I think this question was asked many times, but I can not find the answer. So I can deduct $(t-Gw)'(t-Gw) = (t' - (Gw)')(t-Gw) = t't - t'Gw - (Gw)'t + w'G'Gw$
I don't quite understand how $t'Gw$ becomes $t'Gw$, with vectors one can deduct that $x'y = y'x$ because it's an inner product and as a result one will have a number.

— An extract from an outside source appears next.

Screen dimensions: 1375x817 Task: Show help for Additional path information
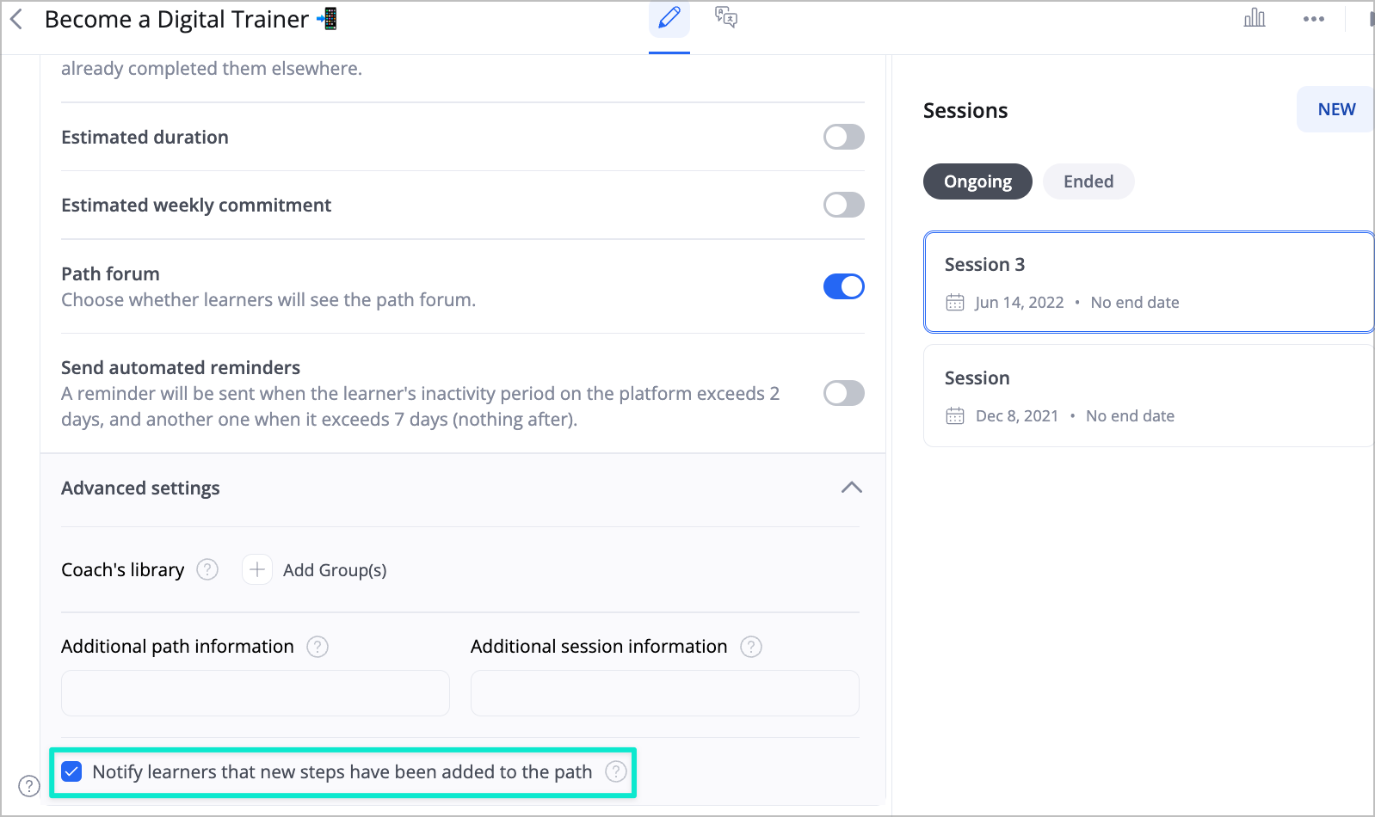[x=318, y=647]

But I can not prove it.
Thanks in advance.
Let $a_{n\times 1}$, $b_{p\times 1}$ and $G_{n\times p}$, hence \begin{align} S(b)&=(a-Gb)'(a-Gb)\\ &=a'(a-Gb)-(Gb)'(a-Gb)\\ &=a'a-a'Gb-b'G'a+b'G'Gb, \end{align} where $(Gb)'=b'G'$. Now, note that $a'Gb$ is a scalar because $(a')_{1 \times n}G_{n \times p}=c_{1\times p}$, thus $a'Gb = c_{1 \times p}b_{p \times 1}=d, d \in \mathbb{R}$. Hence, $d'=(a'Gb)'=b'G'a=d$, so \begin{align} S(b)&=a'a-a'Gb-b'G'a+b'G'Gb=a'a-2b'G'a-b'G'Gb. \end{align}